Italy pleads for death row inmate who captured the nation's soul

Joseph O'Dell is just another death row inmate in his native America, the 44th to be killed this year if his scheduled execution goes ahead in the small hours of this morning. But in Italy the convicted murderer is a national martyr, a patron saint of unjust causes.

Yesterday, reports of his impending death led Italian news bulletins, but neither the New York Times nor the Washington Post dedicated one word to the story. Outside, the correctional centre in Greensville, Virginia, there were more Italian journalists than American ones.

The Pope has appealed for clemency, as has Luigi Scalfaro, the Italian president and Romano Prodi, the prime minister. The Italian parliament has passed a resolution demanding a stay of execution and on Monday, the mayor of Palermo led a delegation to the office of the governor of Virgina, George Allen, to plead for O'Dell's life on behalf of the people of his town, the whole of Italy and, he said, the European parliament.

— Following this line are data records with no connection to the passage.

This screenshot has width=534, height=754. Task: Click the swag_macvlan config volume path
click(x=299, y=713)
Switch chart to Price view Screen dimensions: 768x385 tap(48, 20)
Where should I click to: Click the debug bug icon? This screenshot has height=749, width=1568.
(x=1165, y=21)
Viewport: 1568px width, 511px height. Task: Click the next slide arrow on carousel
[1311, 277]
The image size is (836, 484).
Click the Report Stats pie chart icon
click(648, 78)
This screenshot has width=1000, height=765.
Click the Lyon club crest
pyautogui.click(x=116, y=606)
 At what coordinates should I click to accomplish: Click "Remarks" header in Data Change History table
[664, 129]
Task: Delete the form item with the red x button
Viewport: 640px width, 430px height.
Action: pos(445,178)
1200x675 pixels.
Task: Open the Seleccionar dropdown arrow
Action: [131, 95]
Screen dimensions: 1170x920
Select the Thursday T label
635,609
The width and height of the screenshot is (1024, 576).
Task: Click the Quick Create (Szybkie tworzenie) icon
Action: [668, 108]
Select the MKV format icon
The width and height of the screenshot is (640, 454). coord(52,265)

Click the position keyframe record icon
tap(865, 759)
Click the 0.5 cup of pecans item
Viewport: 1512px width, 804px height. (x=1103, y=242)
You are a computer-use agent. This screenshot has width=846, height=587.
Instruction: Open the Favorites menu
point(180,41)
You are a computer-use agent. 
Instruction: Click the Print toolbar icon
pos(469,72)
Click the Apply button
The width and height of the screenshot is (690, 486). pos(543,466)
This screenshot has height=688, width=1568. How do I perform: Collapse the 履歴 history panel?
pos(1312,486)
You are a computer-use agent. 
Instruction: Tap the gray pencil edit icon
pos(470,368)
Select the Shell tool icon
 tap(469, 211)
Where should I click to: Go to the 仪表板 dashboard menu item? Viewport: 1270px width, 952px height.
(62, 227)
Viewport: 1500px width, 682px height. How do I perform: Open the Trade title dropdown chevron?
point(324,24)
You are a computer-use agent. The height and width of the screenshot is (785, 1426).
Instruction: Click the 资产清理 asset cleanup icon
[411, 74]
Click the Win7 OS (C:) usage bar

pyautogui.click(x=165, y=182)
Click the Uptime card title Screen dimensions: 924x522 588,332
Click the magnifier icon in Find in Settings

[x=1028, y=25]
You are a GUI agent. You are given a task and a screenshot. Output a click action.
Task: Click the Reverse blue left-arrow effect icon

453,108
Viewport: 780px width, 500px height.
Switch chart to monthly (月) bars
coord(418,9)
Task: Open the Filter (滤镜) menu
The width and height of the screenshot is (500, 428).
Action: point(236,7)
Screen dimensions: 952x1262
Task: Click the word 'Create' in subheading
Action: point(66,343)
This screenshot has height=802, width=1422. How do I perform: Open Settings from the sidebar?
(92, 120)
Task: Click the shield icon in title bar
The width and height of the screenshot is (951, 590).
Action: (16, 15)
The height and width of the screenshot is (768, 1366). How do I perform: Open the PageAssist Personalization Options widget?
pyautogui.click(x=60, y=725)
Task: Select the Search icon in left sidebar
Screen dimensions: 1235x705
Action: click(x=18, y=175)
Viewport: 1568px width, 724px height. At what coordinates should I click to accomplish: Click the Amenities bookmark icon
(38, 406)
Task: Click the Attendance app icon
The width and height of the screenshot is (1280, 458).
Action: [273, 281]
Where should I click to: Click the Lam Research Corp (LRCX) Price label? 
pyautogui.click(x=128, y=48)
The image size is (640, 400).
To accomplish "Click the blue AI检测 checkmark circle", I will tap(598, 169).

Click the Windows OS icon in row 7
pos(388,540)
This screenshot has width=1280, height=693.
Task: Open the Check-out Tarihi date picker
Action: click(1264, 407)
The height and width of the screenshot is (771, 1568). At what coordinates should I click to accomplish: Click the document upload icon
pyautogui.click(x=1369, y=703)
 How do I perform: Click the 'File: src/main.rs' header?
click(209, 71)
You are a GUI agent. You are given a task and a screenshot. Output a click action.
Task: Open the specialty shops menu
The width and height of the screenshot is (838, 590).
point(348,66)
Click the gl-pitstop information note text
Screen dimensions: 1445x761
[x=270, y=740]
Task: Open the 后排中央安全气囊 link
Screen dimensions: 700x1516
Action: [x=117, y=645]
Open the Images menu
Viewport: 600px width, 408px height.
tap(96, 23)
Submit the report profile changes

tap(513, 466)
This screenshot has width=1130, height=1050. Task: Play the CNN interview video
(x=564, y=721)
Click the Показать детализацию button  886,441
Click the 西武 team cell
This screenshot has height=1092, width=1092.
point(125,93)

O'Dell has been made an honorary citizen of Palermo and has expressed a wish to be buried there should the execution go ahead. The Virginian- Pilot newspaper reported on Tuesday that the Italian authorities were making contingency plans to fly his body to the Sicilian capital aboard an Italian air force plane.

But O'Dell, as his name would suggest, has no family connections with Palermo, Sicily or anywhere else in Italy. He does not speak Italian and has never set foot on Italian soil.

Why O'Dell? He insists that he is innocent and there are reasons to doubt his guilt. A prison informer who testified that O'Dell had confessed to the murder recanted his testimony last year. His lawyers argue that he should be submitted to DNA testing not available in 1985 when he was convicted of beating, raping, sodomising and strangling a 44-year-old woman.

Doubts like these emerge time and again on the eve of executions. In American terms, there is nothing unique in O'Dell's predicament nor the nature of the barbarity which, in Italian eyes, the authorities are planning to perpetrate.

So why the melodrama in Italy? Correspondents in the US for Ansa, the Italian news agency, and La Repubblica said yesterday that the story had merely been picked up by one newspaper, whereupon radio and TV had joined in, the snowball effect accelerated by the interventions of the Pope and president.

The decisive moment in swinging the public mood came 11 days ago, when La Repubblica published an open letter he wrote to the people of Italy. "If this act of injustice will be carried out," the letter said, "I will be sustained to my last breath by the thought that the people of your great nation will be with me, praying for me on my deathbed." However, O'Dell did not write the letter. The brainchild of a reporter from La Repubblica, O'Dell and his lawyers gave it their unmitigated approval.